On Monday, the Supreme Court on a 6-3 vote allowed the Trump administration to move ahead with the massive Department of Education layoffs while the cases challenging those layoffs proceed. Because it was taken on the "shadow docket," emergency orders that are issued unsigned and without the decision having an argument in support. Chris Geidner notes the hypocrisy of the Roberts court in making this call.
As Quinta Jurecic writes in The Atlantic:
This silence is damaging, both to the legitimacy of the Court and to the rule of law. The judiciary is a branch of government that is meant to provide reasons for its actions—to explain, both to litigants and to the public, why judges have done what they have done. This is part of what distinguishes law from the raw exercise of power, and what anchors the courts as a component of a democratic system rather than setting them apart as unaccountable sages. With a written opinion, people can evaluate the justices’ reasoning for themselves. Without it, they are left to puzzle over the Court’s thinking like ancients struggling to decipher the wrath of gods in the scattering of entrails.

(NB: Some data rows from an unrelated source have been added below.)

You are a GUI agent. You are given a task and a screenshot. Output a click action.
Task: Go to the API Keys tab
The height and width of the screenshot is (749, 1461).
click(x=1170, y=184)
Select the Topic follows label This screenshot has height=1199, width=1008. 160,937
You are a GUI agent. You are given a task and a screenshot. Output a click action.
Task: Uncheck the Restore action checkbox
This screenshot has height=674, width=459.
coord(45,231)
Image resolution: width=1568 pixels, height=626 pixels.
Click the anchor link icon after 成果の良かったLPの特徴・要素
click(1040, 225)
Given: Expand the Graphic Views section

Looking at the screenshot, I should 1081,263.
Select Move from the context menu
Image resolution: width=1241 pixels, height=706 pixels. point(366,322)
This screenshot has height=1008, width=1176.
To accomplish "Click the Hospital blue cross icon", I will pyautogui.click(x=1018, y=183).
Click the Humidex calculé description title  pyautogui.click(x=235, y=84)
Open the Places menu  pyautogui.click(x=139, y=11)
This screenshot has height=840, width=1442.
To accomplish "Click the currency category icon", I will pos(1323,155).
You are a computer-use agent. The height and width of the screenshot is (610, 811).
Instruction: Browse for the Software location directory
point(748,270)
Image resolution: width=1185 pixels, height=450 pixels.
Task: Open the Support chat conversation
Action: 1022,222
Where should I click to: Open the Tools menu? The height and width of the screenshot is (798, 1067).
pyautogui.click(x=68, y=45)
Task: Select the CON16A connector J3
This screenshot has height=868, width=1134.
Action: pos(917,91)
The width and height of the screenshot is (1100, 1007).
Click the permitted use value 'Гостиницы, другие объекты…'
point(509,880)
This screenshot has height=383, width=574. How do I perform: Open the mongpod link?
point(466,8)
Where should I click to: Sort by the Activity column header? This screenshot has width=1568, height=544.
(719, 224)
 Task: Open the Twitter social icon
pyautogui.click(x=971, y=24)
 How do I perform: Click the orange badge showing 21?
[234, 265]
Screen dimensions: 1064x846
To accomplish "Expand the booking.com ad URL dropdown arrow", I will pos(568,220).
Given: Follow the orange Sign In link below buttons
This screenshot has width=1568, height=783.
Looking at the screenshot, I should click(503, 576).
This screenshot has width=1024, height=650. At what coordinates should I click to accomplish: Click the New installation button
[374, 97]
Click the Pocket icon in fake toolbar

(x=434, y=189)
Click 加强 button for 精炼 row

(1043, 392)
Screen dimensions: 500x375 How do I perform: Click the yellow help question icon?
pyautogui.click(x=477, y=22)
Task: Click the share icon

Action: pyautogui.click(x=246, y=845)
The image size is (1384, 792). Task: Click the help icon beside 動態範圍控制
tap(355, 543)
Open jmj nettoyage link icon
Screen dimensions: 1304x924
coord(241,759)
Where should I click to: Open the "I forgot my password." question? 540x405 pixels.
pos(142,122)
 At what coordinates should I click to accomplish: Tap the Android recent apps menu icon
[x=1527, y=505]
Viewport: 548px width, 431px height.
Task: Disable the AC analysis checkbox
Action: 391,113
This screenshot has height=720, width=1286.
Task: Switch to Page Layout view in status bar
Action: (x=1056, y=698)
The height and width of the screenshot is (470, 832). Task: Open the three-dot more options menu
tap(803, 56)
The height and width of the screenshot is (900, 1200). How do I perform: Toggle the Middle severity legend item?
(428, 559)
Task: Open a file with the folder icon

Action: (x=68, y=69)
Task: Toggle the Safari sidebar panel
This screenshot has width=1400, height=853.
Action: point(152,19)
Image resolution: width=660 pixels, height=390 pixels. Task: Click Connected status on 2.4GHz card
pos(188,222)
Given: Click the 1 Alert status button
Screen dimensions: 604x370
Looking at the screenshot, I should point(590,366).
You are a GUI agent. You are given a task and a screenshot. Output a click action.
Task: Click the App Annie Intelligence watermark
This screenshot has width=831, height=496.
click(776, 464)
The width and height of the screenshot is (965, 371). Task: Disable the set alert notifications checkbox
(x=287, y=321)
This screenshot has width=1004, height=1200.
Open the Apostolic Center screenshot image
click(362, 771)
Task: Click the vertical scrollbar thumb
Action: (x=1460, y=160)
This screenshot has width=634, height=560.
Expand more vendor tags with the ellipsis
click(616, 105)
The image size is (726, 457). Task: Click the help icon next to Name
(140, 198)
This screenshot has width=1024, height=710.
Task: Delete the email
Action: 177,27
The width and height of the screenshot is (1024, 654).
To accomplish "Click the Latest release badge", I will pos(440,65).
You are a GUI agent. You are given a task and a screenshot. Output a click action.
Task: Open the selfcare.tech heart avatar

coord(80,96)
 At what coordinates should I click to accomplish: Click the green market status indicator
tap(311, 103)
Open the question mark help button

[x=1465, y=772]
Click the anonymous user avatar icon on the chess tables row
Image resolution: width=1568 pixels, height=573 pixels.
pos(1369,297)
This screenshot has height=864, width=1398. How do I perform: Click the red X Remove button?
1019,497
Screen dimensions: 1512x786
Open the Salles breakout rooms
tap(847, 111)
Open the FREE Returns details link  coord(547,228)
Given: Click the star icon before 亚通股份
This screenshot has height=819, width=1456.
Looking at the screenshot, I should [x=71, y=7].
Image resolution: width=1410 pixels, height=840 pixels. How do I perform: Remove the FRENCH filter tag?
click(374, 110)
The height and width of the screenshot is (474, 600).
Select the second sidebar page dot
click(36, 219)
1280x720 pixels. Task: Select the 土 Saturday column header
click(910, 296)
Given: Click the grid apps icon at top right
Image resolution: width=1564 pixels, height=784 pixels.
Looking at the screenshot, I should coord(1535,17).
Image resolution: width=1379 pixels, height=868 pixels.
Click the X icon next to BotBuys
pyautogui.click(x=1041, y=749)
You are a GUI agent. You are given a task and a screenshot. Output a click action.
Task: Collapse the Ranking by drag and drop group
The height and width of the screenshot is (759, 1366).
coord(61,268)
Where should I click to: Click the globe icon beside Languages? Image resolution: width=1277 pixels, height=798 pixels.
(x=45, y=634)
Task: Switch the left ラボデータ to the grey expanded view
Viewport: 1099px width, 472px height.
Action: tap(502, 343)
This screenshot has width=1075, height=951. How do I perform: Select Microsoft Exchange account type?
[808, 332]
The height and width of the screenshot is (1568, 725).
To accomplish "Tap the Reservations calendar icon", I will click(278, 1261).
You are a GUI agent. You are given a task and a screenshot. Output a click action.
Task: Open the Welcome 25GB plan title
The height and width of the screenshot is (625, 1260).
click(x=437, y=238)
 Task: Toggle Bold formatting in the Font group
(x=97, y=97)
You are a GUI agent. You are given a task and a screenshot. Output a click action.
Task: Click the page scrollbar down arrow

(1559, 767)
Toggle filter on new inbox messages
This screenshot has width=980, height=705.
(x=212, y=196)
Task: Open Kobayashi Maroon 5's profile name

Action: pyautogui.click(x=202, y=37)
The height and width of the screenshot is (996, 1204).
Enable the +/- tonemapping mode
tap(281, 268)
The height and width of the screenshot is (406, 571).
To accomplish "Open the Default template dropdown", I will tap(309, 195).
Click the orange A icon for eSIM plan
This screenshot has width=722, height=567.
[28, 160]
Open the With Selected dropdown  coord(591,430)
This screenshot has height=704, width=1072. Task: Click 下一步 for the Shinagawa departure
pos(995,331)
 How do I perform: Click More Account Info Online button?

What we were not left in any doubt of was the opinion of the minority, written by Justice Sotomayor, a quote from which is the title of this blog post. Sotormayor reviews the history of the federal government's involvement in public education; the important role the Department of Education plays in education; in addition to reviewing the case. She summarizes the argument before them as:
Before this Court, the Government does not defend the lawfulness of its actions. Rather, in a now-familiar move, it presents a grab bag of jurisdictional and remedial arguments to support its bid for emergency relief. None justifies this Court’s intervention.
She closes by:
The President must take care that the laws are faithfully executed, not set out to dismantle them. That basic rule undergirds our Constitution’s separation of powers. Yet today, the majority rewards clear defiance of that core principle with emergency relief. Because I cannot condone such abuse of our equitable authority, I respectfully dissent.
It is worth noting that this is a stay to an injunction that stopped the layoffs (again) while the cases proceed. The point of the injunction, of course, was layoffs were in fact destroying the Department even as it wasn't being destroyed by an official process.
As I've said from the beginning (of the prior Trump administration!), the concern here is not only for money, though that tends to capture the headlines. It is also about the services that are provided by the federal department, of which I would highlight the protection of civil rights. We may well be about to find out what happens when every state is left to determine for itself what it is willing to do if not required to.